<<<<

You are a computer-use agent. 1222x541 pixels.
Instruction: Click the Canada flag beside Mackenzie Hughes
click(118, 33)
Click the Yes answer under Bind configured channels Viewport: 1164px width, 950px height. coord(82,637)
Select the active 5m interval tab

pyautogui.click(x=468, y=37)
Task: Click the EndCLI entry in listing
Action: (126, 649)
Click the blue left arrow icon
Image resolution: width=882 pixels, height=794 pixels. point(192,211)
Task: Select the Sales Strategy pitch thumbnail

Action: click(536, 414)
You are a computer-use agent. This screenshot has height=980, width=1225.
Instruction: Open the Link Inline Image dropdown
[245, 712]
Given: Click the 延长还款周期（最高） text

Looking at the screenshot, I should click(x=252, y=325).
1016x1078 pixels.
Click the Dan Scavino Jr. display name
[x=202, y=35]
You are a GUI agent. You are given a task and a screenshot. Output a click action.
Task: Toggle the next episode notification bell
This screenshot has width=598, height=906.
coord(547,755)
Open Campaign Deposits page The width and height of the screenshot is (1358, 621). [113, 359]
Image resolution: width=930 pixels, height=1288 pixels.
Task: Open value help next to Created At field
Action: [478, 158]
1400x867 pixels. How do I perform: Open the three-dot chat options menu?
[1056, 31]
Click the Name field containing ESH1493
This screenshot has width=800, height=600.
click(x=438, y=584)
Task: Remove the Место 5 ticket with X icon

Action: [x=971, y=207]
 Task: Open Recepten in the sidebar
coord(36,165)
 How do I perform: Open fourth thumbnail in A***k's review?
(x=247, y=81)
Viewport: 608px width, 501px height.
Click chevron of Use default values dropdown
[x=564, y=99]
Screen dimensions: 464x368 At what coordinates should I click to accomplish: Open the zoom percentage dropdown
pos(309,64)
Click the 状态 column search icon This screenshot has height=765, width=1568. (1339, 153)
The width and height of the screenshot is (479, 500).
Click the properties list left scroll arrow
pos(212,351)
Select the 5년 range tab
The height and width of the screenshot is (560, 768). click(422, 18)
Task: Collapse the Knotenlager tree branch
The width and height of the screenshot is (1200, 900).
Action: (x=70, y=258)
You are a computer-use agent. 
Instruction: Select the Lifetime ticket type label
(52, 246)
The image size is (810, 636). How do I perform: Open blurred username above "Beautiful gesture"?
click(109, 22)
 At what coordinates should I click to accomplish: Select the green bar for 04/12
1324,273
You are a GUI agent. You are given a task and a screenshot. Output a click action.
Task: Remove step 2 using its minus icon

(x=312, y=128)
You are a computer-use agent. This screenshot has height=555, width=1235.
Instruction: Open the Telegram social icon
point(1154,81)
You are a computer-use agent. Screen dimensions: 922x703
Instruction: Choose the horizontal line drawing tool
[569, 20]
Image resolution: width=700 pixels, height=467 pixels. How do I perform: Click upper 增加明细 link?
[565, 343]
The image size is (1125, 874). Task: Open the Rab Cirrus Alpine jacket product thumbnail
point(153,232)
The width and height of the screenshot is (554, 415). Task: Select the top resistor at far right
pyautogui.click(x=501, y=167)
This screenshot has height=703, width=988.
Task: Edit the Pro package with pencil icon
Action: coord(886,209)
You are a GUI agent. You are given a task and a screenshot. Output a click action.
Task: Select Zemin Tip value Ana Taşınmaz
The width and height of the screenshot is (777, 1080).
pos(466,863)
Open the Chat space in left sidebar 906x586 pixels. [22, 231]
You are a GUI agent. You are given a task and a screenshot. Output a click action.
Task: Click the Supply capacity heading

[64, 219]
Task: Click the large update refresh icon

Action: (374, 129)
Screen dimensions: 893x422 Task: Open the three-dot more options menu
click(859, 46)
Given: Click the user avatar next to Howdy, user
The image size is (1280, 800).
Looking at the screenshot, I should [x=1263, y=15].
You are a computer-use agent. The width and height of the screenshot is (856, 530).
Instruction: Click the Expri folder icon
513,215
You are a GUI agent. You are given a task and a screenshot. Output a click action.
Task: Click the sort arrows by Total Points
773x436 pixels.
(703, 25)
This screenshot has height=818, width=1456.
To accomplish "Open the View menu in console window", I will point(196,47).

>>>>

WHAT YOU HAVE TO DO: Among the entries above, locate the lines containing "You are a computer-use agent. Screen" and "Given: Click the user", and transcribe exactly those two lines and all lines between.

RESULT OF THE TASK:
You are a computer-use agent. Screen dimensions: 922x703
Instruction: Choose the horizontal line drawing tool
[569, 20]
Image resolution: width=700 pixels, height=467 pixels. How do I perform: Click upper 增加明细 link?
[565, 343]
The image size is (1125, 874). Task: Open the Rab Cirrus Alpine jacket product thumbnail
point(153,232)
The width and height of the screenshot is (554, 415). Task: Select the top resistor at far right
pyautogui.click(x=501, y=167)
This screenshot has height=703, width=988.
Task: Edit the Pro package with pencil icon
Action: coord(886,209)
You are a GUI agent. You are given a task and a screenshot. Output a click action.
Task: Select Zemin Tip value Ana Taşınmaz
The width and height of the screenshot is (777, 1080).
pos(466,863)
Open the Chat space in left sidebar 906x586 pixels. [22, 231]
You are a GUI agent. You are given a task and a screenshot. Output a click action.
Task: Click the Supply capacity heading

[64, 219]
Task: Click the large update refresh icon

Action: (374, 129)
Screen dimensions: 893x422 Task: Open the three-dot more options menu
click(859, 46)
Given: Click the user avatar next to Howdy, user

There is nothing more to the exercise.